> _ACTIVITY_: Give the stretch of the records from the line that contains "The width and height of the screenshot is (1280, 1280)." through the end as a JSON list of strings, one string per line, with blank lines left out. Leave the pictures out of the answer.

--------

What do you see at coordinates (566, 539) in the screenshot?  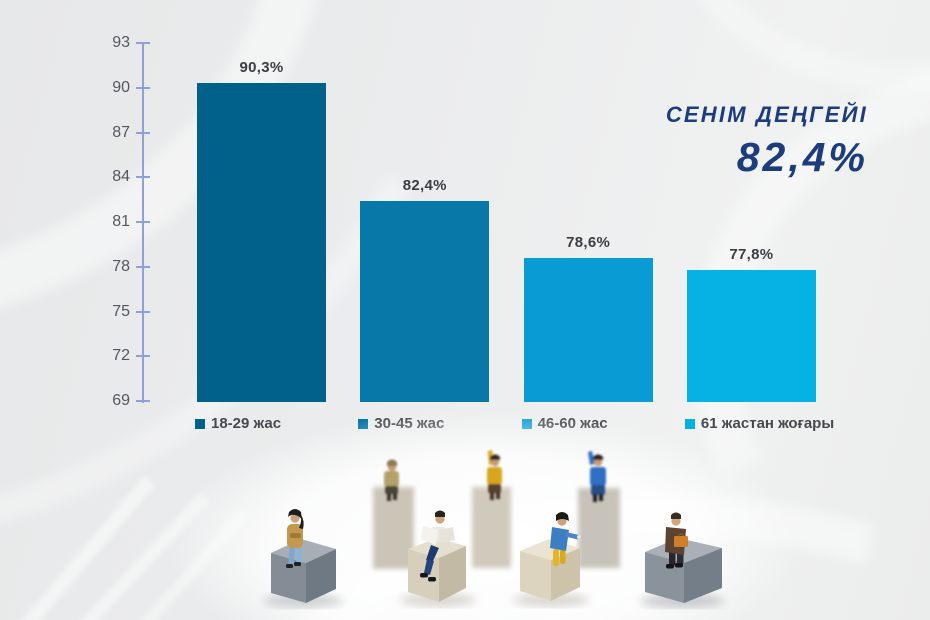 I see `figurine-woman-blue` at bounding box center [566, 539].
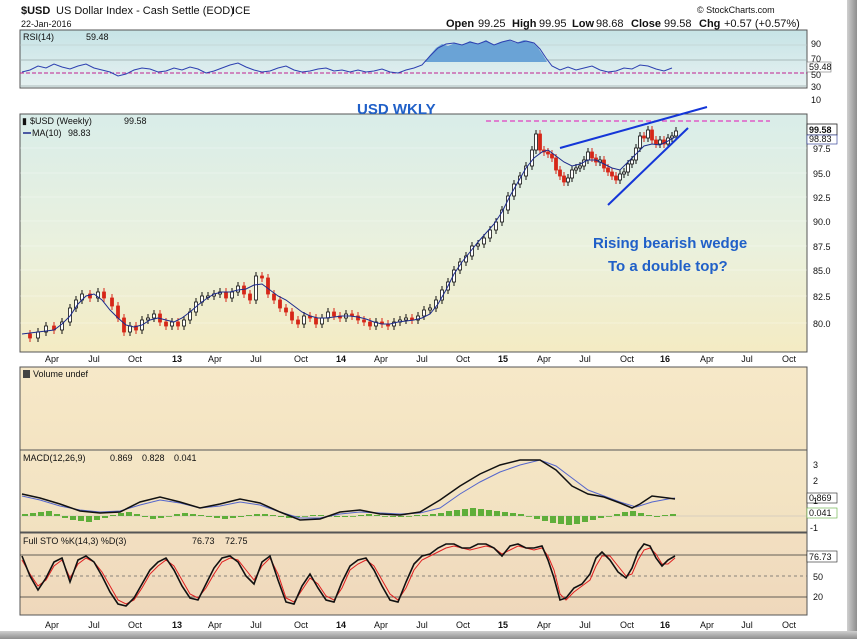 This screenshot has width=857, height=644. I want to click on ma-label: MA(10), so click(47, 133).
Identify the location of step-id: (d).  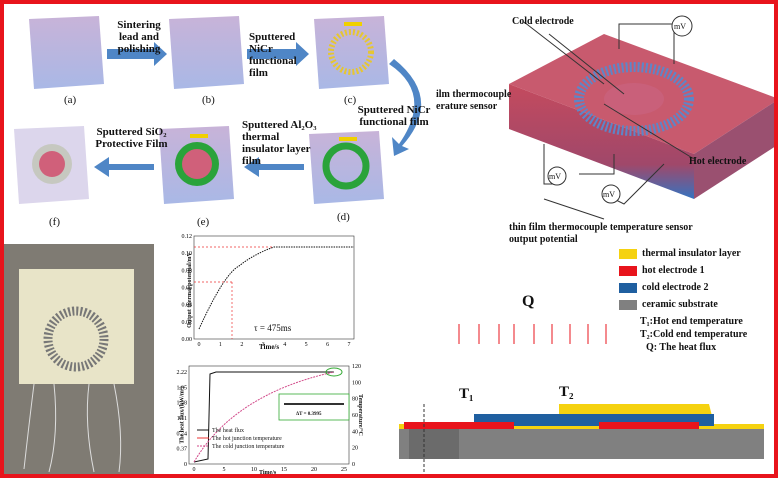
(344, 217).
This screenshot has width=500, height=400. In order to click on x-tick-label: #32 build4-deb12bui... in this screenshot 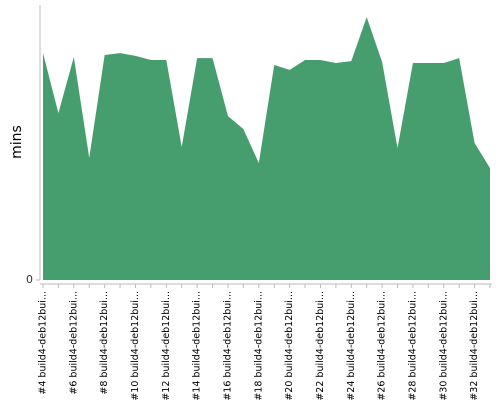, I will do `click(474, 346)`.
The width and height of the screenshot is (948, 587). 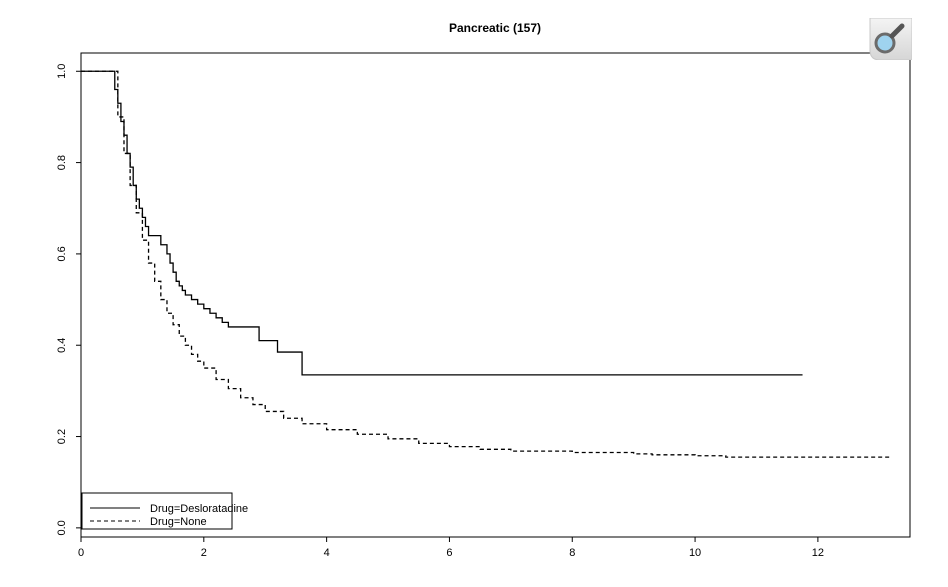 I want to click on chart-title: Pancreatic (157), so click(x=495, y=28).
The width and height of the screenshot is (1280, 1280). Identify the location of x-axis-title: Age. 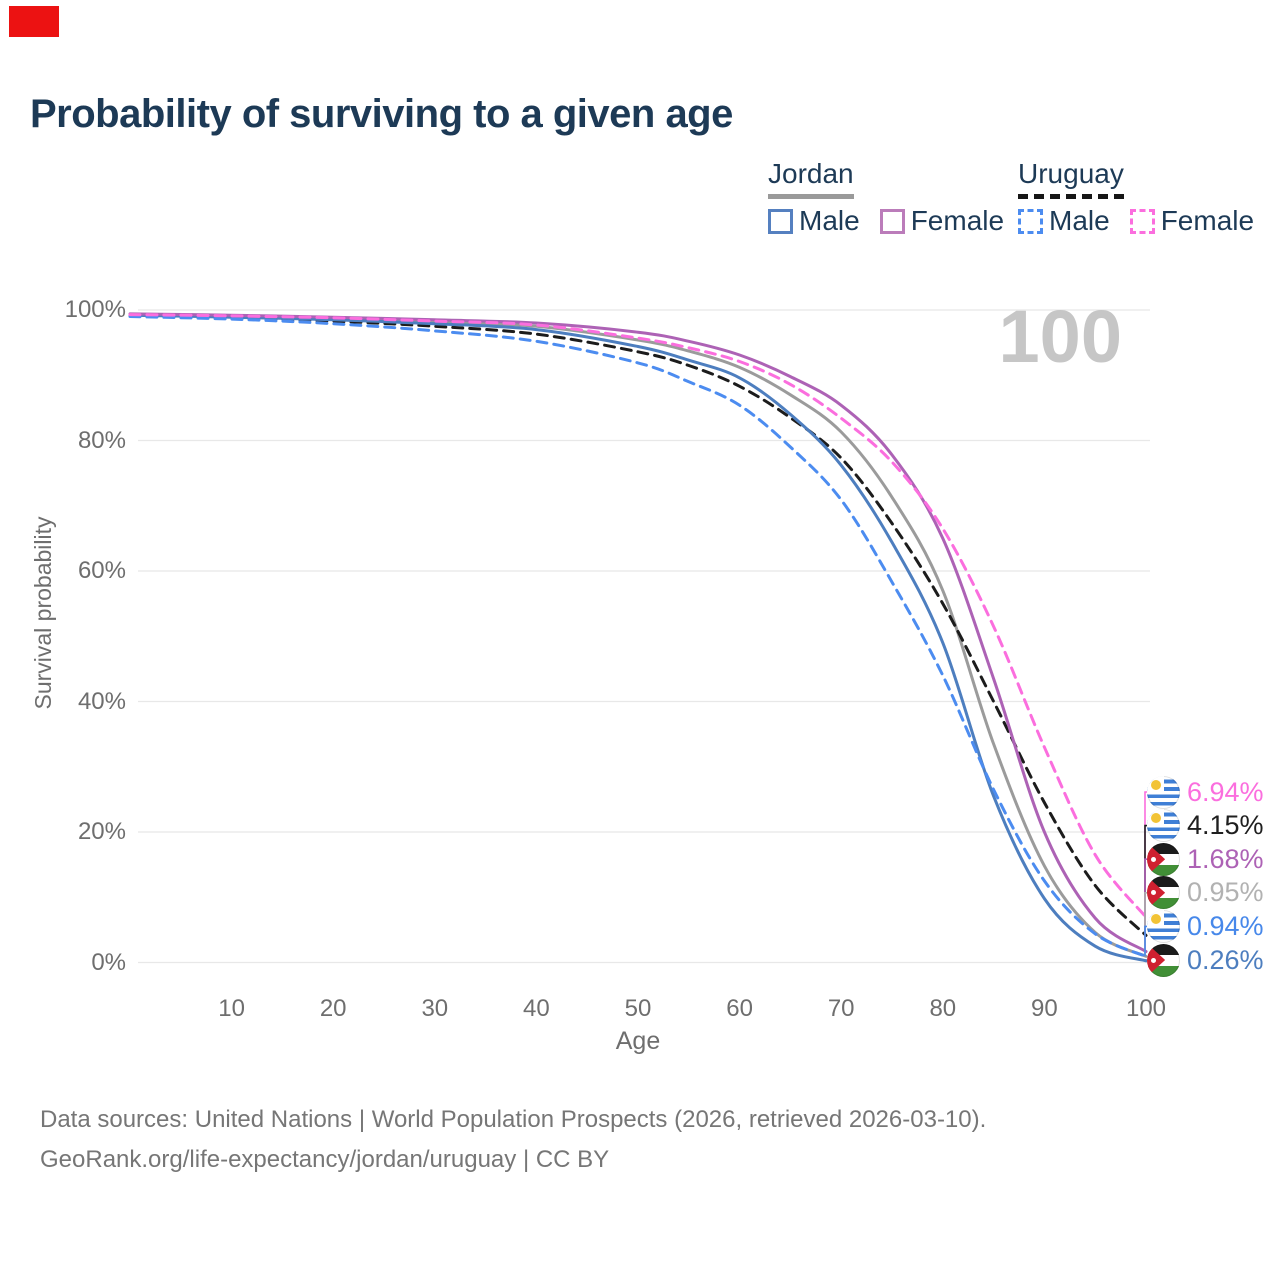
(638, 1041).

--------

> _RESULT_:
[
  "The width and height of the screenshot is (1280, 1280). Identify the location of x-axis-title: Age. ",
  "(638, 1041)."
]